▸ Try it
What you should give back is every line from the one containing "Where should I click to: Click" through the last line of the records below, word for word and without pictures.
####################
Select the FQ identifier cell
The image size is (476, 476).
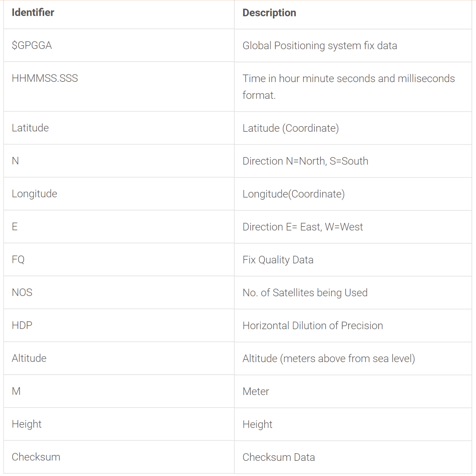click(x=18, y=260)
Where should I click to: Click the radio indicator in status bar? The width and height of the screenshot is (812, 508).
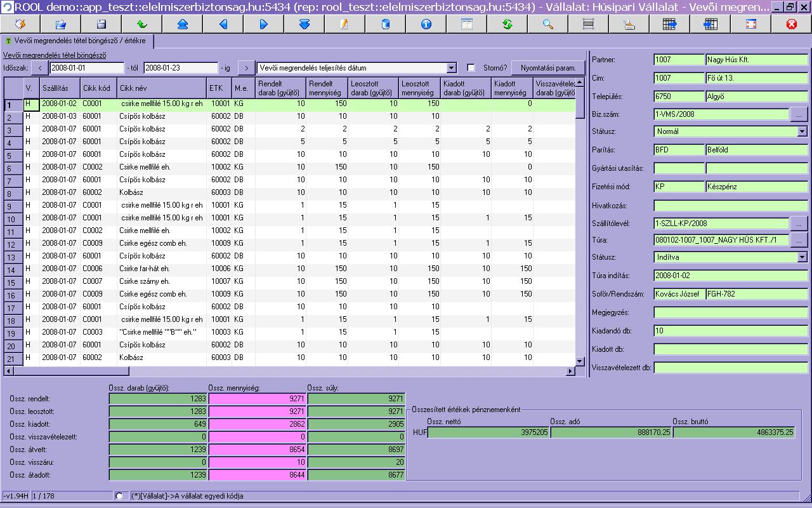tap(119, 495)
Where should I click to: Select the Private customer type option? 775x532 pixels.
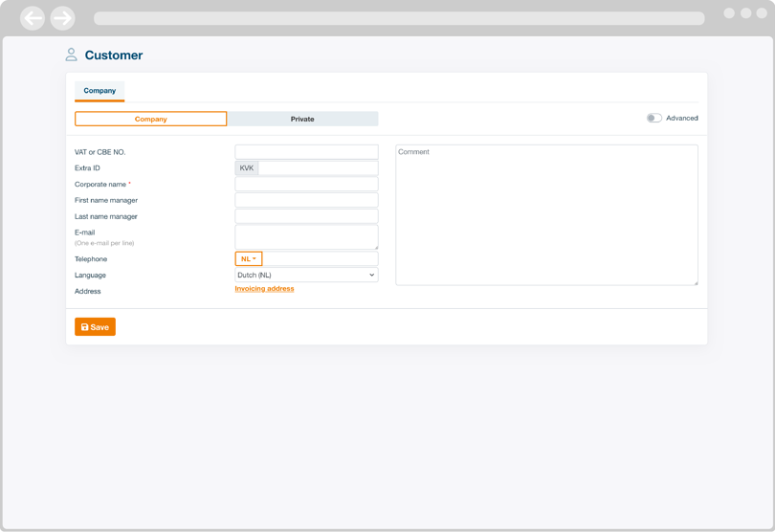point(302,119)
####################
▸ Exercise answer
Where should I click to: Click the radio indicator in status bar? The width and height of the screenshot is (812, 508).
tap(119, 495)
Where should I click to: Select the Private customer type option? 775x532 pixels.
point(302,119)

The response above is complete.